Furthermore, I rather suspect that the president does not want much discussion of those leaks for another reason: I think a lot of the content is false. I think the Times journalists swallowed a good deal of nonsense. Do you really think he spent many hours choosing the specific targets for our killer drones? I don’t. For one thing, his White House lawyers must have warned him against the practice, because it would expose him — directly and personally — to prosecution for war crimes from bodies like the International Court of Justice, or the various foreign courts that have, on occasion, tried to indict Henry Kissinger or Donald Rumsfeld for their policy decisions. Any attorney worth his billable hours would insist that his client shield himself from such worrisome consequences, by insisting that others — folks in the Pentagon or CIA, for example — make those decisions.
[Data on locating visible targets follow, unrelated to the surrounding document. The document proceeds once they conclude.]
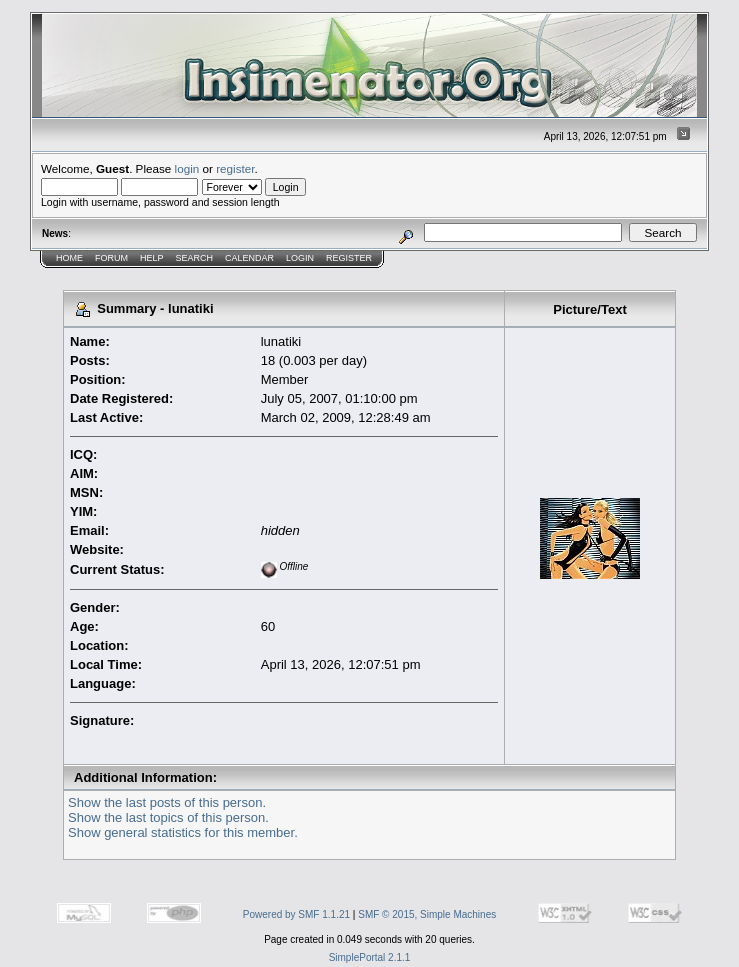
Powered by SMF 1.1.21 (296, 914)
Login (300, 258)
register (235, 168)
Do you think that President Obama is the sort who spends hours pouring over lists of potential targets and then makes the targeting decisions? It seems out of character to me. Obama seems more inclined to make “big picture” decisions, like increasing the number of drone strikes, than to get involved with the nuts and bolts.
And what about the cyberwar against Iran? The leaks would have us believe that Obama drove the cyberwar (started before he took office) and then had the Israelis brought in. In the past few hours, a very different version has emerged from Israel. Yossi Melman, a veteran Israeli reporter with well-established sources in the intelligence agencies of that country, wrote in Haaretz:
The Israeli officials actually told me a different version. They said that it was Israeli intelligence that began, a few years earlier, a cyberspace campaign to damage and slow down Iran’s nuclear intentions. And only later they managed to convince the USA to consider a joint operation — which, at the time, was unheard of. Even friendly nations are hesitant to share their technological and intelligence resources against a common enemy.
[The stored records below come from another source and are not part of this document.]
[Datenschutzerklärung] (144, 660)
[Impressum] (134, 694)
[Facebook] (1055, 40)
In other words, it was an Israeli initiative, and the Obama administration had to be cajoled into joining in. Doesn’t that sound like the Obama who has singled out Israel for harsh criticism, who has yet to visit Israel, and who has vetoed the congressional bill to move the American Embassy from Tel Aviv to Jerusalem? I think Timesman David Sanger was gulled into writing that Obama was the driving force behind Stuxnet.
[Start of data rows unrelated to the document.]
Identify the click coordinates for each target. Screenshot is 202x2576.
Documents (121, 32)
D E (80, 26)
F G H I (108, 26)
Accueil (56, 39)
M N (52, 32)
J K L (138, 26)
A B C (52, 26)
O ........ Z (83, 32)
Which brings us back to the “now what?” question. Those many members of Congress who are rightly upset at seeing sensitive matters on the front pages of newspapers and in sensational books are adopting the wrong methods in dealing with it all. They should demand sunshine of public inquiry, not a closed investigation that can drag on for years, which is the most likely result of the activities of “special prosecutors.”
This is not a legal matter, it’s a political and policy issue. If Obama ordered or approved the leaks, there is no crime, since he’s the declassifier-in-chief; he can reveal anything he wishes, without legal consequence. Turning this over to lawyers and judges would be just one more case of the criminalization of policy. If you oppose Obama’s expansion of assassinations, say so, and challenge the policy. Don’t act as if leaking details about a practice the whole world has known about for years is the central issue.
If, in fact, the leaks themselves were part of a systematic deception of the American people, that should be made plain, and those who designed and conducted the deception should pay the political price for their lies.
Now what? First things first. Let’s get the facts. Congress can do it, all by itself. And if it turns out that a good deal of the “information” in those stories is false, then the journalists who were gulled into writing a lot of nonsense might even want to tell it like it is.
UPDATE: Thanks to Dan Raviv–the co-author of the book on Israeli intelligence with Yossi Melman, who informs me that Melman is no longer with Haaretz. Indeed, the link above is to the Raviv-Melman web site.